I started having seizures and developed a systemic infection with a fever of 103 degrees F. I also developed other health issues. I eventually ended up seeing a neurologist. I scheduled an appointment to get the results of my MRI so that my husband would be with me. I had to go into his office for some other reason and his staff immediately told me I had Multiple Sclerosis (MS). They had me on the table, ready to inject me with Interferon before I knew what was happening. I refused.
I got several other opinions. If you don’t know, MS is not a conclusive diagnosis. Two doctors said I had MS, three said they weren’t sure. The doctor I trusted most told me it didn’t matter at that point. He said to hold out as long as I could without treatment because it is expensive and can make things worse. I took his advice.
Exactly ten years later, I started having symptoms on the left side of my head, including extreme pain and pressure at the base of the skull, ringing in the ear, eye pain, cognitive issues and frontal lobe pain. I ended up seeing another neurologist and having several MRIs done.
At our next appointment, she said, “I think you have MS, but that isn’t causing your current symptoms.”
“Let’s just focus on my head issue.”
She turned and looked at me. “You really don’t want this diagnosis, do you?”
I stared at her and blinked a few times. Seriously? Would anyone want a diagnosis of MS? Did she think I should be jumping for joy? Frankly, my head hurt too much to respond to that question.

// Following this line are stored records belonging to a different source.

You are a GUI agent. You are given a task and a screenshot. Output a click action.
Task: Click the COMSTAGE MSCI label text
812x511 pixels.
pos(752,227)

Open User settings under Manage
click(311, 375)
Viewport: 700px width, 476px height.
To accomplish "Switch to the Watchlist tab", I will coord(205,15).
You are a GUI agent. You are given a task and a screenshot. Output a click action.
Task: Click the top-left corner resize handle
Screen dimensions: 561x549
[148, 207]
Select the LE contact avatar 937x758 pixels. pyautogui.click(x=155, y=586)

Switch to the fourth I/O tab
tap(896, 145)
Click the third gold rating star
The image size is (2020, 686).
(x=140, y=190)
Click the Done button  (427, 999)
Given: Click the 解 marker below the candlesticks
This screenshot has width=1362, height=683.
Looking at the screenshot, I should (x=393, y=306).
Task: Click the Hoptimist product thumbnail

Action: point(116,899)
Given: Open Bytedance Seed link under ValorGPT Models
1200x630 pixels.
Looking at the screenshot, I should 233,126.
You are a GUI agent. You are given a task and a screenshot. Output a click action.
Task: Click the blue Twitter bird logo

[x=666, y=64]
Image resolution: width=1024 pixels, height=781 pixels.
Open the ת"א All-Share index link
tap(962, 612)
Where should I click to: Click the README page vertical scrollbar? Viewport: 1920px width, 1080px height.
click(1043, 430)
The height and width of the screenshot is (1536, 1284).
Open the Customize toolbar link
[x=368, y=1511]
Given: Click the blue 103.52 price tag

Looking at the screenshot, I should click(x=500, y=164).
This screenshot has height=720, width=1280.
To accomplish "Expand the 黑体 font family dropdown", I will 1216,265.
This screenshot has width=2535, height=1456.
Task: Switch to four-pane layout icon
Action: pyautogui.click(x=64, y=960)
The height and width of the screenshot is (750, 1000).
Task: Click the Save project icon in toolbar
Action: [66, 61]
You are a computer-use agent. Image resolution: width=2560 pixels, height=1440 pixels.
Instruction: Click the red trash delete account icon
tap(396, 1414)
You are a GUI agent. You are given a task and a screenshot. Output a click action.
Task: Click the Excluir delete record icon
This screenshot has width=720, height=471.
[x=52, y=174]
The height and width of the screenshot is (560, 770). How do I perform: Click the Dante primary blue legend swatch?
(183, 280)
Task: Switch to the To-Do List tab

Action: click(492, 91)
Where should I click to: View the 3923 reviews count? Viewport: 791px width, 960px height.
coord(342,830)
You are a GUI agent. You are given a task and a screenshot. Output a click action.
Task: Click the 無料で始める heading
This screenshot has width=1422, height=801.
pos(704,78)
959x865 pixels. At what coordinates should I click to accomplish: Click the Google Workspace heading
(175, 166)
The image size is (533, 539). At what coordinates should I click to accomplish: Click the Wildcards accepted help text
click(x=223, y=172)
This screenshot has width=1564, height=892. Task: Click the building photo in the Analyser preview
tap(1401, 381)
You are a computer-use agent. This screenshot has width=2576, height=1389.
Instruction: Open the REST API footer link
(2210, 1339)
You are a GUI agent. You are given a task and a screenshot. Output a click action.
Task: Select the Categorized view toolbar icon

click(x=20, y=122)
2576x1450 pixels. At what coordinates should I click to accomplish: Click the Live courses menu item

I said, “I thought it wasn’t a conclusive test?”
“You have a lot of new lesions in your brain and on your spine. Let’s get things started.”
On the way home, my mind kept asking me if I was ready for this. I was, and had been, in a lot of pain. Could I take more? Or, had I had enough? Would I just be making things worse by going on medication?
The phone rang as I came through the door.
“Is this Cindy Christiansen?”
“We would like to come out and get your trained on your first injection.”
Really? That fast? “I need to think about this first.”
I hang up, my mind reeling and my hands tingling with confusion. The phone rang again. It was my doctor.
“I’ve talked with the radiologist that read your MRIs,” she said. “I’ve decided you don’t have MS.”
“But the company just called me to schedule the in-home—”
“I’ve cancelled that.”
I hung up, bewildered and numb. So, if I am not a willing to make a rushed decision, I don’t have MS? I guess my doctor was right.
“You really don’t want this diagnosis, do you?”